▶ [Data shown]
start

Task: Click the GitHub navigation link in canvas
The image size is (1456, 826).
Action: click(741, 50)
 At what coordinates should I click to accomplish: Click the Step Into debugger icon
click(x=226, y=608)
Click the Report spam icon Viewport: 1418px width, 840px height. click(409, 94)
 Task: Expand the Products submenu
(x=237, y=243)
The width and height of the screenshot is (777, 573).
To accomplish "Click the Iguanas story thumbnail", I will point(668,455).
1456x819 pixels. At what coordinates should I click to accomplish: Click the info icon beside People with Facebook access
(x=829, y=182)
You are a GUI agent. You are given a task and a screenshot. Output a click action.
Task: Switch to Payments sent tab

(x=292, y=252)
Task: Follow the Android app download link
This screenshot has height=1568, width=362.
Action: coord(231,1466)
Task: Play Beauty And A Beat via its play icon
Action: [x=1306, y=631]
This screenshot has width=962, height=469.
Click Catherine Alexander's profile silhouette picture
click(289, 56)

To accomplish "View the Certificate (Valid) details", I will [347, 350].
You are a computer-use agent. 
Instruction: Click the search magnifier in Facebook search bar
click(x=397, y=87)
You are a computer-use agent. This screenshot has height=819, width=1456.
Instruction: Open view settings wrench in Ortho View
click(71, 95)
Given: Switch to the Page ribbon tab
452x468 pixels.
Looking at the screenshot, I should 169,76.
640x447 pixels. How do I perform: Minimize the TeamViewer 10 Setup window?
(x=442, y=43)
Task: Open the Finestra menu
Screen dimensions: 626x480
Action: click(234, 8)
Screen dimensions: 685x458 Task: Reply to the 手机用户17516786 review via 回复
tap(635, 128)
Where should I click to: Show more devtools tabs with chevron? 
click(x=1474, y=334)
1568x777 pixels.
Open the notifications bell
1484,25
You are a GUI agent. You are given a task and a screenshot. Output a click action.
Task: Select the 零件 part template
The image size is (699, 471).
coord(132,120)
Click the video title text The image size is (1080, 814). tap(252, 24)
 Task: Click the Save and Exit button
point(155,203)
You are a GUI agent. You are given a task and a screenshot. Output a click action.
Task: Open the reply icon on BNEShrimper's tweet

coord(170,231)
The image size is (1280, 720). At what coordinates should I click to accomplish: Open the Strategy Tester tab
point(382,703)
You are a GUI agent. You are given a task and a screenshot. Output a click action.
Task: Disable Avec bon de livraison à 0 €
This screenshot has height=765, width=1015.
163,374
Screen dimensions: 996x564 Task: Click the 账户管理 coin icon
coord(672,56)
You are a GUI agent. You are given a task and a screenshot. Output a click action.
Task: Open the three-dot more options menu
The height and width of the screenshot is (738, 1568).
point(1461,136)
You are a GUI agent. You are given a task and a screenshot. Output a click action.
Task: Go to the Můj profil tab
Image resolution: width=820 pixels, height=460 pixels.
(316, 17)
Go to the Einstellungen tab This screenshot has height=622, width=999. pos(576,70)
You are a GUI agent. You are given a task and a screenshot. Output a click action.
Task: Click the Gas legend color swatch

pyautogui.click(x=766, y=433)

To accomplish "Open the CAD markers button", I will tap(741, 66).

end

▶ [Work instructions]
Write out the listing above line for line, with nothing changed.

▶ [Result of the exercise]
Task: Click the GitHub navigation link in canvas
The image size is (1456, 826).
Action: click(741, 50)
 At what coordinates should I click to accomplish: Click the Step Into debugger icon
click(x=226, y=608)
Click the Report spam icon Viewport: 1418px width, 840px height. click(409, 94)
 Task: Expand the Products submenu
(x=237, y=243)
The width and height of the screenshot is (777, 573).
To accomplish "Click the Iguanas story thumbnail", I will point(668,455).
1456x819 pixels. At what coordinates should I click to accomplish: Click the info icon beside People with Facebook access
(x=829, y=182)
You are a GUI agent. You are given a task and a screenshot. Output a click action.
Task: Switch to Payments sent tab

(x=292, y=252)
Task: Follow the Android app download link
This screenshot has height=1568, width=362.
Action: coord(231,1466)
Task: Play Beauty And A Beat via its play icon
Action: [x=1306, y=631]
This screenshot has width=962, height=469.
Click Catherine Alexander's profile silhouette picture
click(289, 56)

To accomplish "View the Certificate (Valid) details", I will [347, 350].
You are a computer-use agent. 
Instruction: Click the search magnifier in Facebook search bar
click(x=397, y=87)
You are a computer-use agent. This screenshot has height=819, width=1456.
Instruction: Open view settings wrench in Ortho View
click(71, 95)
Given: Switch to the Page ribbon tab
452x468 pixels.
Looking at the screenshot, I should 169,76.
640x447 pixels. How do I perform: Minimize the TeamViewer 10 Setup window?
(x=442, y=43)
Task: Open the Finestra menu
Screen dimensions: 626x480
Action: click(234, 8)
Screen dimensions: 685x458 Task: Reply to the 手机用户17516786 review via 回复
tap(635, 128)
Where should I click to: Show more devtools tabs with chevron? 
click(x=1474, y=334)
1568x777 pixels.
Open the notifications bell
1484,25
You are a GUI agent. You are given a task and a screenshot. Output a click action.
Task: Select the 零件 part template
The image size is (699, 471).
coord(132,120)
Click the video title text The image size is (1080, 814). tap(252, 24)
 Task: Click the Save and Exit button
point(155,203)
You are a GUI agent. You are given a task and a screenshot. Output a click action.
Task: Open the reply icon on BNEShrimper's tweet

coord(170,231)
The image size is (1280, 720). At what coordinates should I click to accomplish: Open the Strategy Tester tab
point(382,703)
You are a GUI agent. You are given a task and a screenshot. Output a click action.
Task: Disable Avec bon de livraison à 0 €
This screenshot has height=765, width=1015.
163,374
Screen dimensions: 996x564 Task: Click the 账户管理 coin icon
coord(672,56)
You are a GUI agent. You are given a task and a screenshot. Output a click action.
Task: Open the three-dot more options menu
The height and width of the screenshot is (738, 1568).
point(1461,136)
You are a GUI agent. You are given a task and a screenshot. Output a click action.
Task: Go to the Můj profil tab
Image resolution: width=820 pixels, height=460 pixels.
(316, 17)
Go to the Einstellungen tab This screenshot has height=622, width=999. pos(576,70)
You are a GUI agent. You are given a task and a screenshot. Output a click action.
Task: Click the Gas legend color swatch

pyautogui.click(x=766, y=433)

To accomplish "Open the CAD markers button", I will tap(741, 66).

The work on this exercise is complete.